Next week, a House Judiciary subcommittee will revisit familiar accusations about pharmaceutical patents and drug prices. Testimony will likely invoke two concepts: that drug companies create patent "thickets" to thwart generic competition, and "evergreen" patents to extend exclusivity and keep prices high.
Decades of evidence tells a different story: generic competition routinely arrives years before all patents associated with a medicine expire, and over 90% of prescriptions in the U.S. are filled with generics. Generic competition is robust, and the system is working as intended.
If lawmakers are going to consider rewriting patent rules for medicines, they must do so based on evidence, not metaphors.
Researchers and advocacy groups advance the claim that every patent associated with a drug prevents generics from entering the market. They allege that companies file scores of patents on trivial modifications to create impenetrable thickets around new drugs. They count all patents connected with a medicine, identify which patents expire latest, and imply that generics are blocked until then.
These arguments mischaracterize how the patent system works.
What most people view as a drug is actually a bundle of inventions. Transforming a promising molecule into a drug that can be administered to patients and secure regulatory approval requires that scientists solve a range of problems. Each solution may represent a patentable invention.

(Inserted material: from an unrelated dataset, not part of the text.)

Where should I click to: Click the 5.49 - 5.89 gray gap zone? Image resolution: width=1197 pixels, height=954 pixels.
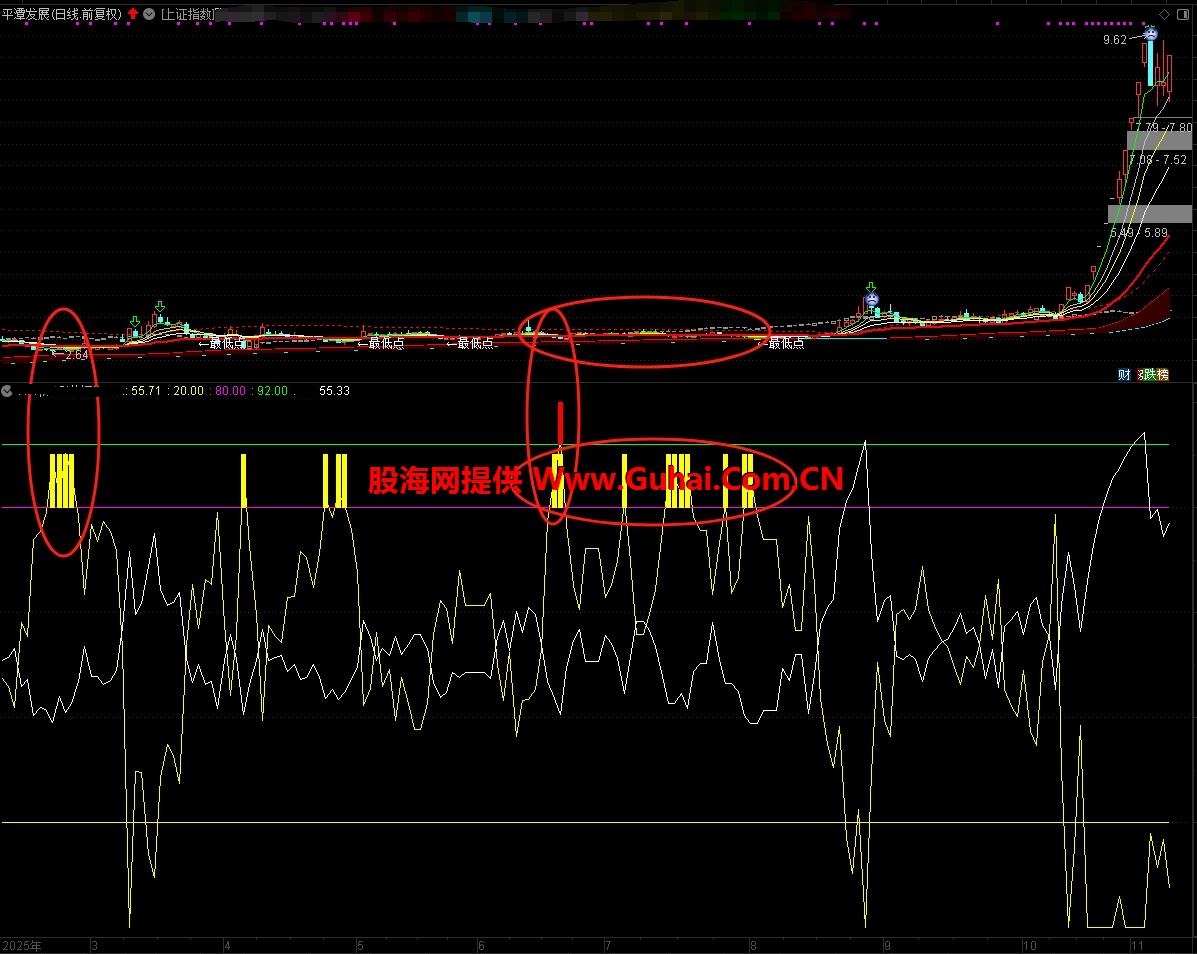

This process of scientific problem-solving explains why multiple patents are filed on a medicine at different points in time. Later patents protect inventions created later in drug development, including post-marketing approval. They cover new formulations, easier delivery systems, and new uses that benefit more patients. They protect improvements to a medicine or, in the case of combinations, new products -- not the original medicine itself. Once patents on the original medicine expire, competitors are free to sell generic versions of that original product, even if patents on later improvements are still in force.

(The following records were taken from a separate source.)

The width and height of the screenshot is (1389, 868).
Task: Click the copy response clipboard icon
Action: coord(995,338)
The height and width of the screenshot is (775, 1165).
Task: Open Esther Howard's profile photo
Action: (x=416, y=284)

Critics often treat later-filed patents as extensions of earlier ones. But patents have fixed terms, expiring 20 years from their filing date. Later-filed patents do not prolong earlier patents. What critics call "evergreening" is often the process of improving a medicine over time to improve benefits for patients.
Researchers have confirmed that the "patent thickets" narrative contradicts market realities, and that "evergreening" predictions do not align with the actual timing of generic entry.

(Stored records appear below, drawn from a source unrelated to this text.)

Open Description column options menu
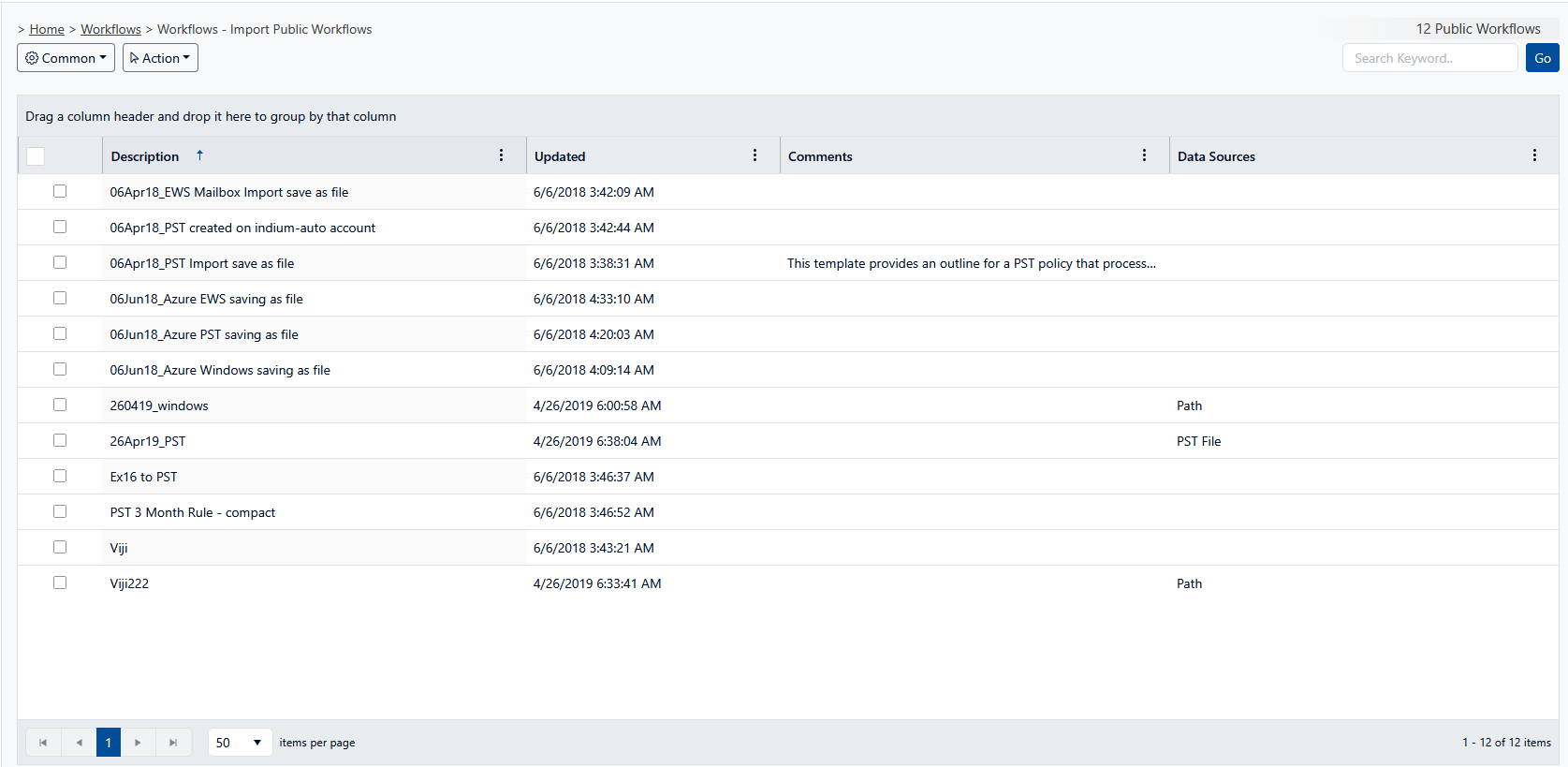Viewport: 1568px width, 767px height. click(x=501, y=155)
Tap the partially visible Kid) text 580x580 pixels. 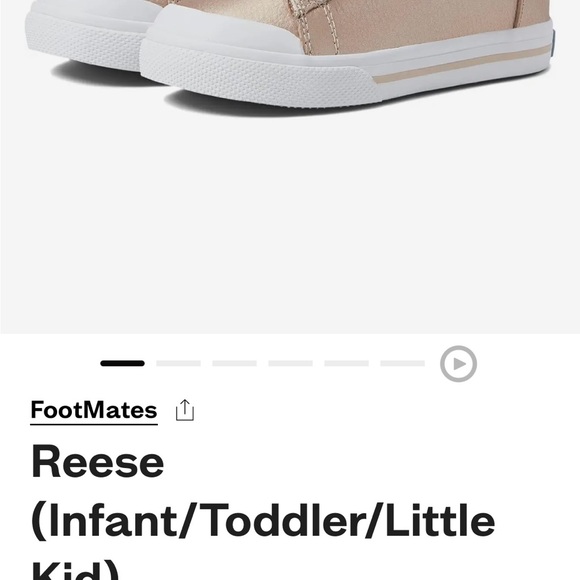[75, 570]
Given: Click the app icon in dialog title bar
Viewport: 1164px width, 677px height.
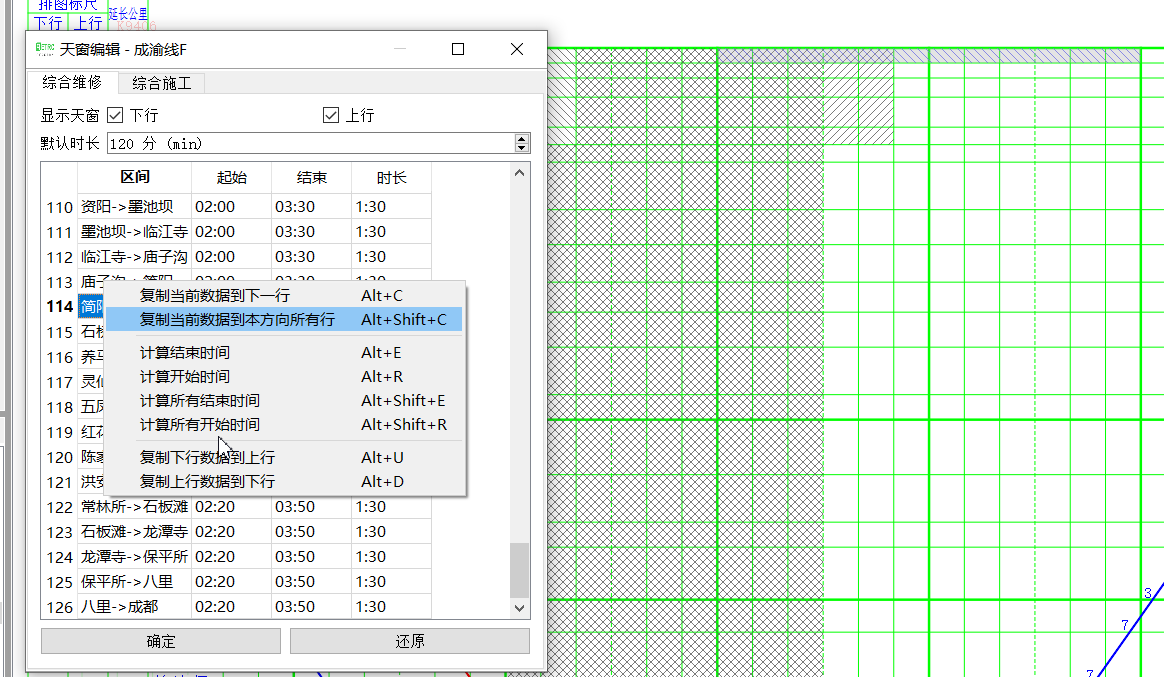Looking at the screenshot, I should (45, 49).
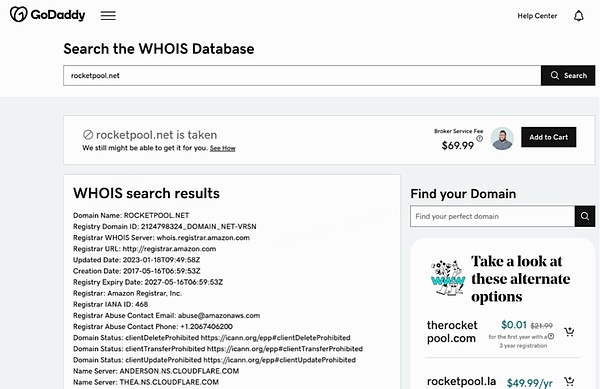
Task: Focus the WHOIS search field with rocketpool.net
Action: point(302,75)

The average time from a brand drug's launch to its first generic patent challenge has fallen from nearly 19 years in the mid-1990s to about 6 years today. Over 80% of new drugs now face patent challenges.
One study analyzed 130 bestselling drugs and found that the number of patents on a drug has no significant correlation with effective patent life. The conclusion: patent thickets, if they even exist, "appear to be rather easy to circumvent."
Generics, accustomed to navigating patents, arrive on a predictable schedule. Studies have found that generics enter the market roughly 13 to 14 years, on average, after the launch of a brand name drug. That timing has remained stable for decades. When generics enter, they rapidly capture market share.
In an audit of more than 200 entries in the UCSF Evergreen Drug Patent Database, which is frequently cited and relied upon to support evergreening claims, researchers Kristina Acri and Erika Lietzan found that generic competition arrived, on average, seven years before the database's prediction.
The UCSF database's claims about aspirin -- generic for over 100 years -- show the problems with the evergreening story. The database claims that aspirin's patent protection had been extended until 2032. However, the later patents were on a new liquid-filled aspirin capsule designed to dissolve in the small intestine -- not ordinary aspirin. Aspirin's exclusivity was not extended.
Even the argument that biopharma companies receive excessive numbers of patents doesn't hold up to scrutiny. The U.S. Patent and Trademark Office, in a study designed to examine alleged pharmaceutical patent thickets, found that large patent families are significantly less common in biopharma (only 1.3% of large patent families) than in technologies like computer networks and semiconductors (55.5%). Biopharma companies receive far fewer patents per R&D dollar than leading innovators in other sectors.
Congress should ask witnesses a simple question: Are you showing us patent counts and concepts, or are you bringing evidence of delayed generic competition?
If the answer relies on metaphors and assumptions rather than market evidence, be skeptical. Restricting patents on drug improvements may not lower prices, but it would reduce incentives to develop more patient-friendly medicines and new treatments.
Congress deserves evidence, not slogans. Patients do too.
Mark Schultz is the Faculty Chair of the IP Policy Institute, The University of Akron.
Jennifer Brant is Senior Advisor at Sidley and Practitioner in Residence at the IP Policy Institute.